Source document »
== Segment start ==

Life is the place for action to achieve our aspirations. It is terminated by death which will transfer us to the Hereafter where we shall face the results of our deeds, beliefs, and ethics. The Quran asks both men and women to strive to put something aside for the Hereafter while they live.

 And let every soul look to what (provision) he has sent forth for the morrow.[Holy Quran: Hashr 59:18]

A very important issue to consider is a good will and testament as to how to best spend one third of one's property. Each person can explicitly will what to be done with this portion of his property, and should choose a good person to carry out his will. All the Prophets, the Imams and the saints paid close attention to this issue and none passed away without a will. We have been instructed to leave a will by the Prophet (Pbuh) and the Immaculate Imams and by verse 180 by Baqara.

It is prescribed, when death approaches any of you, if he leave any goods, that he make a bequest to parents and next of kin, according to reasonable usage; this is due from the God-fearing. [Holy Quran: Baqara 2:180]

The Prophet (Pbuh) said:

Every Muslim has the right to a will [Mizan al-Hikmat, V.10, pp.494-495]. He also said:

A Muslim should not sleep without a will [Ibid].

== Segment end ==

Required work »
(a) In the text on leaving a will, restate the paragraph beginning "A very important issue to consider" more briefly, keeping its main facts.
(b) According to the text on leaving a will, what share of one's property can a will decide?
The lines that come next are not needed for this work.

Provided material »
== Segment start ==

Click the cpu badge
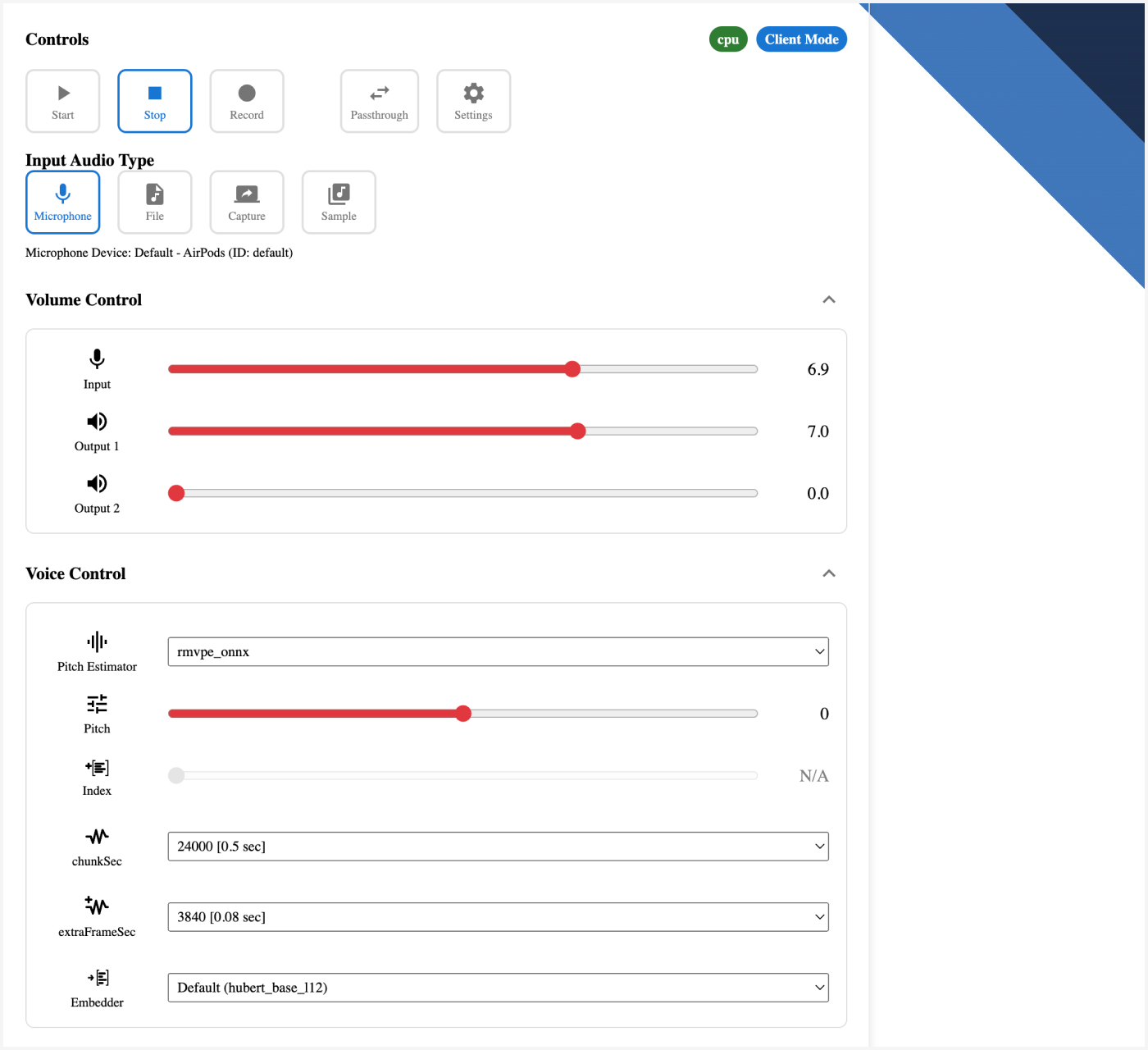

== Segment end ==

Exercise solutions »
(a) A good will should set out how best to spend one third of a person's property. Each person may state explicitly what is to be done with that portion and should choose a good person to carry out the will. All the Prophets, the Imams and the saints attended to this, and none died without a will. The Prophet (Pbuh), the Immaculate Imams and verse 180 of Baqara instruct us to leave a will.

(b) One third of one's property.